Location:
PARKS AND FORESTS;
Scope:
Other States laws/regulations;

OLR Research Report


December 18, 2012

 

2012-R-0528

FINANCING STATE PARKS

By: Janet L. Kaminski Leduc, Senior Legislative Attorney

You asked for examples of how other states have dealt with reduced funding for state parks. You also asked for information about Connecticut's use of seasonal employees in state parks.

SUMMARY

Funding issues for state parks vary across the country, according to Mr. Philip McKnelly, executive director of the National Association of State Park Directors.

Mr. McKnelly noted that states having an easier time financing state parks are those with revenue streams dedicated to the state park system. For example, Arkansas, Minnesota, and Missouri dedicate a percentage of sales tax to state parks. Colorado and Oregon dedicate a percentage of lottery revenue. Illinois, Michigan, Montana, and Washington add a small dollar amount to the vehicle license plate fee to fund state parks. (See Table 1 below for a description of these revenue streams.)

[Exercise requirements]
1) Answer these questions from the state parks financing report:
(a) What is the report's number?
(b) What position does Philip McKnelly hold?
(c) Which states fund state parks by adding a small dollar amount to the vehicle license plate fee?
2) According to the state parks financing report, why do some states have an easier time financing their state parks?

[Data block]
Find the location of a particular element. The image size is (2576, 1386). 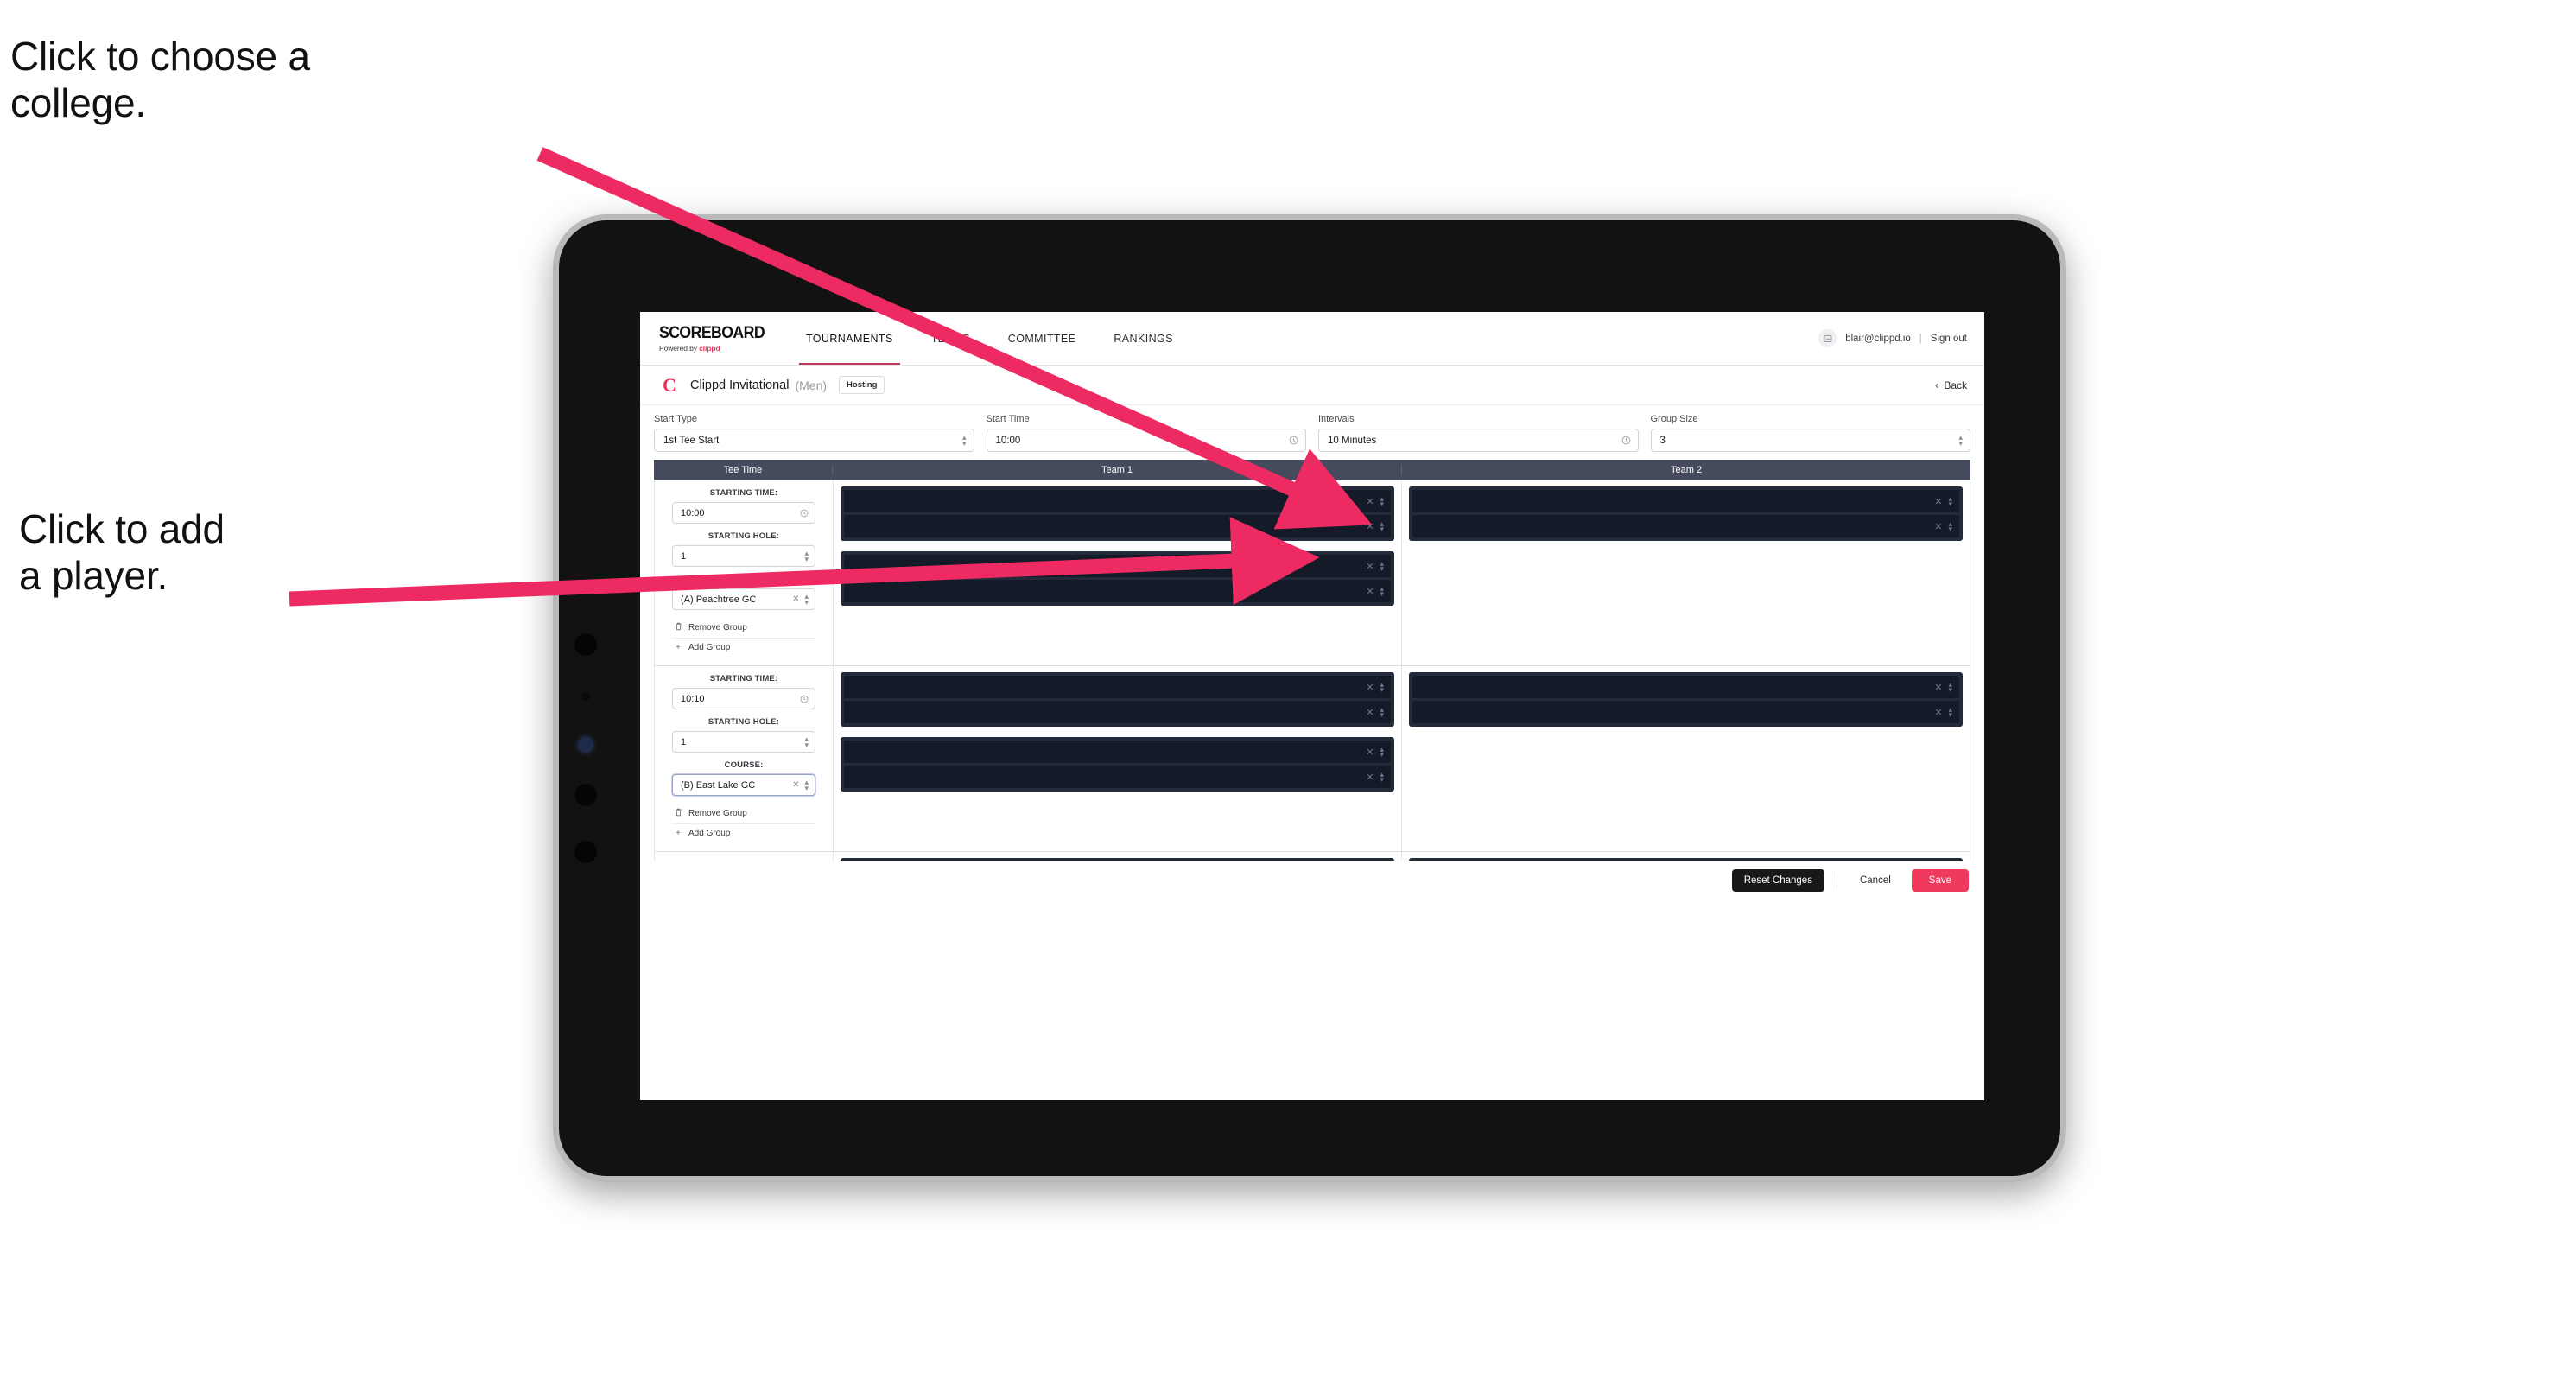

[Answers for the exercise]
1)
(a) 2012-R-0528
(b) He is executive director of the National Association of State Park Directors.
(c) Illinois, Michigan, Montana, and Washington

2) Mr. McKnelly noted that these states have revenue streams dedicated to the state park system. Examples include a percentage of sales tax in Arkansas, Minnesota, and Missouri, and a percentage of lottery revenue in Colorado and Oregon.